Joining Binding and Diagonal Seams (A Tutorial)
One of my favorite parts of quilting is binding because it's the last part that is needed to finish off the quilt! I taught myself how to join the ends of my binding because I didn't like the way the folded or tuck binding looked. I also didn't realize there was a huge market for all sorts of binding tools, so my method uses nothing but a marking tool and the knowledge on how to make a diagonal seam.
How do you calculate how much binding you need?

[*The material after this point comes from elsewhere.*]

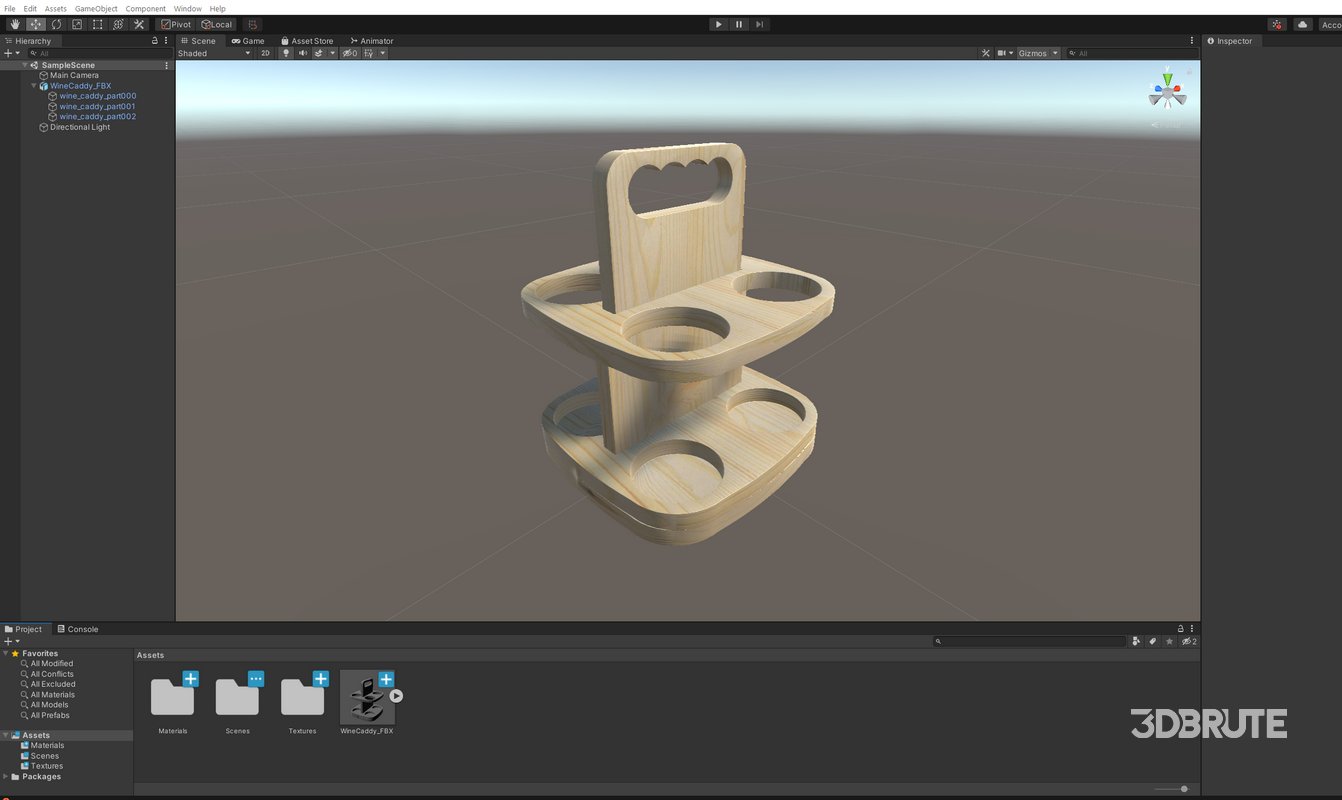Viewport: 1342px width, 800px height.
Task: Collapse the WineCaddy_FBX hierarchy item
Action: pyautogui.click(x=33, y=85)
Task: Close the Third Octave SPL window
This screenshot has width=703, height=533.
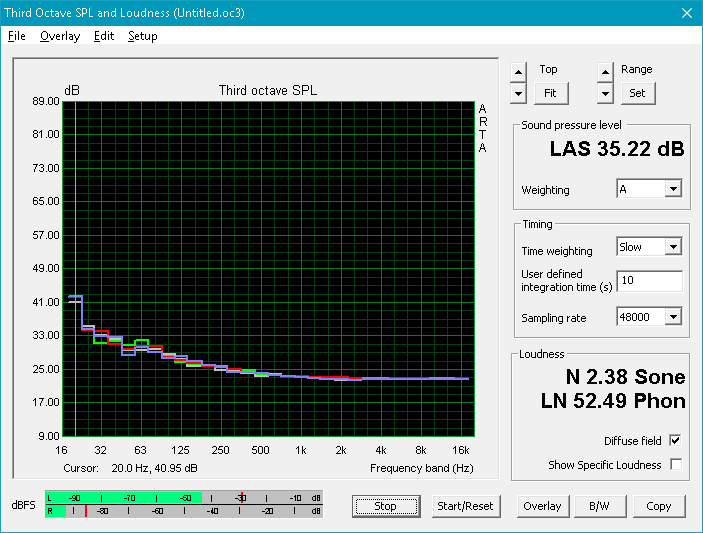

Add the length and width of the quilt together, then multiply 2 and add 10. Take that number, divide by 40 (if using width of fabric (WOF)) and round UP. For example, my quilt is 72x72. So 72+72=144. Multiply by 2 and add 10, 144*2+10=298. Then divide by 40 so 298/40=7.45. And round up 7.45 => 8 strips of WOF needed. The size of the strips is highly dependent on the quilter, some use 2 1/4" width some use 2 1/2". Personally I have started using 2 1/4" strips, but I began using 2 1/2" and still write all my patterns to that size.
How to join binding:
- Using WOF of fabric, cut the number of strips needed
- My 8 strips are cut out
- This is how I set up to sew a diagonal seam. I have right sides together (RST) for the strips. The tails of the strips are always to my left, and I always have the tail that is closest to me on top.
- I chain piece my diagonals together, so I flip the tail of the strip closest to me to be the bottom of the next seam.
Here is a close up of the diagonal seam. I do not trim the selvages off, I just align the two strips perpendicular and sew on the diagonal where the two pieces cross. This is highlighted by the pink line.
- Once all the strips are sewn together, everything should be linked with the longer tails at the beginning and the end as shown
- Cut apart the chain piecing and trim the excess. Make sure to trim the tiny triangles on the sides as well.
- Now iron the seams OPEN. This will allow the seams to lay flatter and not have a lot of bulk when sewn
- Notice the front shows the diagonal seam, but it's harder for the eye to tell where the seam is located. You can also use diagonal seams for borders to extend fabric longer than WOF.
Now iron the strip in half, and do not trim any part of the ends of the binding. You do not need to trim at all using my method.
Once you have the binding made, sew the binding on the quilt. Leave a long tail for the beginning, miter each corner, and then stop 8-12 inches away from the start leaving a long tail. The distance you leave yourself is key, too far apart and it's easier to make a mistake, but too close it will be very difficult to make the diagonal seam.
Taking both ends, bring them together to meet in the middle of the gap. Firmly press the crease at the point where the ends should meet each other. I actually mark the inside of the folds on each side to help identify where the tails are meeting.
Now that you have the lines marked, take the end tail and open the binding. Align the beginning tail so the fold is on the marked line. The marked line on the beginning tail should be aligned with the centerfold. This is shown by the pink lines.
Once you have it aligned, open the beginning tail, pin, and sew on the diagonal shown in pink in the image below.
Check the seam by flipping it back. You should see the mark you made align with the intersection of the diagonal seam. If this matches, trim the excess, and press the seam open.
Now sew the last part of the binding onto the quilt!
No tools and you have a perfectly joined binding seam!
Let me know how this works for you! I find it less confusing than all the tools, so I hope it works for you too!